Everyone knows by now how the Call of Duty cycle works. Three development studios (Infinity Ward, Treyarch, Sledgehammer Games) under Activision, cycle every year to push out a new Call of Duty in early November. Most of the time, the game gets solid reviews among critics, and then goes on to be the best-selling title of the year despite releasing so late. It’s a cycle that has been repeated almost to perfection for the last 15 years, and coming into 2022, shows no signs of slowing down. However, one former Infinity Ward developer sees the series in a different light, claiming it needs a major “revitalization.”
Former Creative Strategist at Infinity Ward Robert Bowling helped develop the highly-acclaimed and groundbreaking Modern Warfare trilogy from 2006-2012. Even as someone who has participated in one of, if not the, highest highs of the long-standing series, Bowling admits that it is finally time for the series to go back to the drawing board. Over on Twitter, Bowling responded to a post from ModernWarzone that said the whole Call of Duty series was currently in shambles from Warzone, to Vanguard, to its pro leagues.
Bowling responded by saying that Call of Duty needed to build once again from the ground up, with a focus back on the rock-solid core gameplay that helped to define the series in the mid-2000s. He says that the current business model of Call of Duty is focused on content gateways and sucking as much money as it can from consumers. Bowling claims that the developers used to treat their players like a community, where they would go to them for map feedback. These days, Bowling says, the community is more treated as consumers with which to glean market feedback from.

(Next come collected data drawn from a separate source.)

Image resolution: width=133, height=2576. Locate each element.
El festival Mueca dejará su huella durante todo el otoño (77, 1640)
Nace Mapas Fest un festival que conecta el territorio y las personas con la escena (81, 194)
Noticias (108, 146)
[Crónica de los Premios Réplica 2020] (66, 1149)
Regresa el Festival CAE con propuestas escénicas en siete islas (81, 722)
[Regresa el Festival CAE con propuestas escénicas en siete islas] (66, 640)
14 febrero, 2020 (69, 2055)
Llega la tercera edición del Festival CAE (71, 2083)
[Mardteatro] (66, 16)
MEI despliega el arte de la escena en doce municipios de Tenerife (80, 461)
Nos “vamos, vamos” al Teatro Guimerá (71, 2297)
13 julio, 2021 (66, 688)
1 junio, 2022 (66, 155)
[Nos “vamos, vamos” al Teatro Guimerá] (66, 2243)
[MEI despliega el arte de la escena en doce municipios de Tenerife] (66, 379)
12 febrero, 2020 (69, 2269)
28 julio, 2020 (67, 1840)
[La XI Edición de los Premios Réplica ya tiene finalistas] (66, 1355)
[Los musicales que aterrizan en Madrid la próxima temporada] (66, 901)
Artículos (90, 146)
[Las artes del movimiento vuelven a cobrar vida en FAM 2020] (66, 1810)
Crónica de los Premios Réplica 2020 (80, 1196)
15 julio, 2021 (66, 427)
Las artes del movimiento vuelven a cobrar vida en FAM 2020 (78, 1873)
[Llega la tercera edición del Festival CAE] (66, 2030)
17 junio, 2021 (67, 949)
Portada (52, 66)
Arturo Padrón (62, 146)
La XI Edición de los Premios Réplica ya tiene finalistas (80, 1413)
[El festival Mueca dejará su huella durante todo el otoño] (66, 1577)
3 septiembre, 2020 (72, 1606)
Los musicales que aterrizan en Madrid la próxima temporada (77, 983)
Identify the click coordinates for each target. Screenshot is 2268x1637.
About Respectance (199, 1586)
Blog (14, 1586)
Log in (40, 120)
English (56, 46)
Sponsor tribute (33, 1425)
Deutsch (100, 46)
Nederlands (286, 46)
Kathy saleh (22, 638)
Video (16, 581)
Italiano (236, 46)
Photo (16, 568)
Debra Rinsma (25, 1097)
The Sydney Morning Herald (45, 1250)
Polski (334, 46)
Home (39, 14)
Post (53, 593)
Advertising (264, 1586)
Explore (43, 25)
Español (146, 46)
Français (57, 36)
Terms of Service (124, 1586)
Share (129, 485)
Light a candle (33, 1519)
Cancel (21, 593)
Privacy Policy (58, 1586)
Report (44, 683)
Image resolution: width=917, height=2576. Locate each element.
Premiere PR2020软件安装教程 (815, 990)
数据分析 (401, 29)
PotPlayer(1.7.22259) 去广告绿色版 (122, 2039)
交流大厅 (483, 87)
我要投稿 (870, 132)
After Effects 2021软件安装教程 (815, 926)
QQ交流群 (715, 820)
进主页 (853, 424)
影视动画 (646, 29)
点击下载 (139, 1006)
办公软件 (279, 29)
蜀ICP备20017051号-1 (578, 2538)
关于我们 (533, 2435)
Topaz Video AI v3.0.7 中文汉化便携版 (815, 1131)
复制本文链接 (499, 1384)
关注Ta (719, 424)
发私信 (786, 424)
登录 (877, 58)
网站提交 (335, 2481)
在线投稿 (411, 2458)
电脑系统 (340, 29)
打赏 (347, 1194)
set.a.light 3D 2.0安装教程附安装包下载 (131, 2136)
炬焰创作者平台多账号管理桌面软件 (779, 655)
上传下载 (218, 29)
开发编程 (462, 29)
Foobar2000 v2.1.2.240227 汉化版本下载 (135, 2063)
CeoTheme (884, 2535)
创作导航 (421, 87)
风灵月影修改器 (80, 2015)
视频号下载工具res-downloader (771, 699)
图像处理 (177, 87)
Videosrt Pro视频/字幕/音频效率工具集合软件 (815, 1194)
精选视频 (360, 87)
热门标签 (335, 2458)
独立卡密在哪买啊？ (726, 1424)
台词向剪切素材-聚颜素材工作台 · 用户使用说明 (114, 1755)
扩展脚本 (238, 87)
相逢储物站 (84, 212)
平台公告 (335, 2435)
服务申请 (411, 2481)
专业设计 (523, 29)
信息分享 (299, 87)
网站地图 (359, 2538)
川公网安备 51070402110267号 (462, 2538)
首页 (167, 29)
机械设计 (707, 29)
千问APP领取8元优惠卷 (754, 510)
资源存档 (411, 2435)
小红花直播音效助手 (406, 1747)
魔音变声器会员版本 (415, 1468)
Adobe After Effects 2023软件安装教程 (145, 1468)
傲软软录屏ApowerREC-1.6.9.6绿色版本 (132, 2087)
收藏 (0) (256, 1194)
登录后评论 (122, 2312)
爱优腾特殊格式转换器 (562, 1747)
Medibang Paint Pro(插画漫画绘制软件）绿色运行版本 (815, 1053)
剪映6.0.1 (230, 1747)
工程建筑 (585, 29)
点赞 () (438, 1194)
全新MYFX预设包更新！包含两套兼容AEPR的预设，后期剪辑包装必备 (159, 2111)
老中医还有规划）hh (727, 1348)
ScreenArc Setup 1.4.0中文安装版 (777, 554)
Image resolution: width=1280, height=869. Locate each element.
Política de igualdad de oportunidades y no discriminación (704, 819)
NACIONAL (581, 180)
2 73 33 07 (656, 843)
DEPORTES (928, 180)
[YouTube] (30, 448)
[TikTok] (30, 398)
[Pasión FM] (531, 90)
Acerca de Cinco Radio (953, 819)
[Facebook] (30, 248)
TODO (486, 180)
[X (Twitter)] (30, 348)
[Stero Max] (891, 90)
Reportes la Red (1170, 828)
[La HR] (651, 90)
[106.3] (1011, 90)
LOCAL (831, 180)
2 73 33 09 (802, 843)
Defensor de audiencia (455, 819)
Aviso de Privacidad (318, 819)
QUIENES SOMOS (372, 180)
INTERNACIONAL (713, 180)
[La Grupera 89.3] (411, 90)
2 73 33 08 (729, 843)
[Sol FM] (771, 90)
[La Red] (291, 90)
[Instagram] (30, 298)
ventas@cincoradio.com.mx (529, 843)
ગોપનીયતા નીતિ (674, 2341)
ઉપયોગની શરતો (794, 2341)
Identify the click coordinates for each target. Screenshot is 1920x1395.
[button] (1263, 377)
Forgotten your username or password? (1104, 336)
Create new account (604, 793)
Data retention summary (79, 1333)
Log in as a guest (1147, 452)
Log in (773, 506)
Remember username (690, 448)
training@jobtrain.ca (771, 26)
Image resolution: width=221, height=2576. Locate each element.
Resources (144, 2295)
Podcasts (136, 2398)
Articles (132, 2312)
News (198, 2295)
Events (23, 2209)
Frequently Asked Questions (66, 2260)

Call of Duty: Vanguard has already reached the top of the sales charts for November and will likely continue to stay there through most of 2022. While reviews were solid for the title, fans are a little more mixed than normal on the title with some saying it doesn’t do much to stand out. On the Warzone side of things, many streamers have already claimed they dislike the new map that coincides with Vanguard‘s launch and may stop playing the game altogether because of it.
Currently, Activision is embroiled in numerous scandals and it is no doubt Call of Duty was effected by them in some way. With management fluctuating at all times, it’ll be interesting to see where everything lands once the dust settles. While not likely, maybe huge management shakeups will be enough to give Bowling his wish of the “revitalization” to the Call of Duty series.
Call of Duty: Vanguard is available now for PS4, PS5, Xbox One, Xbox Series X/S, and PC.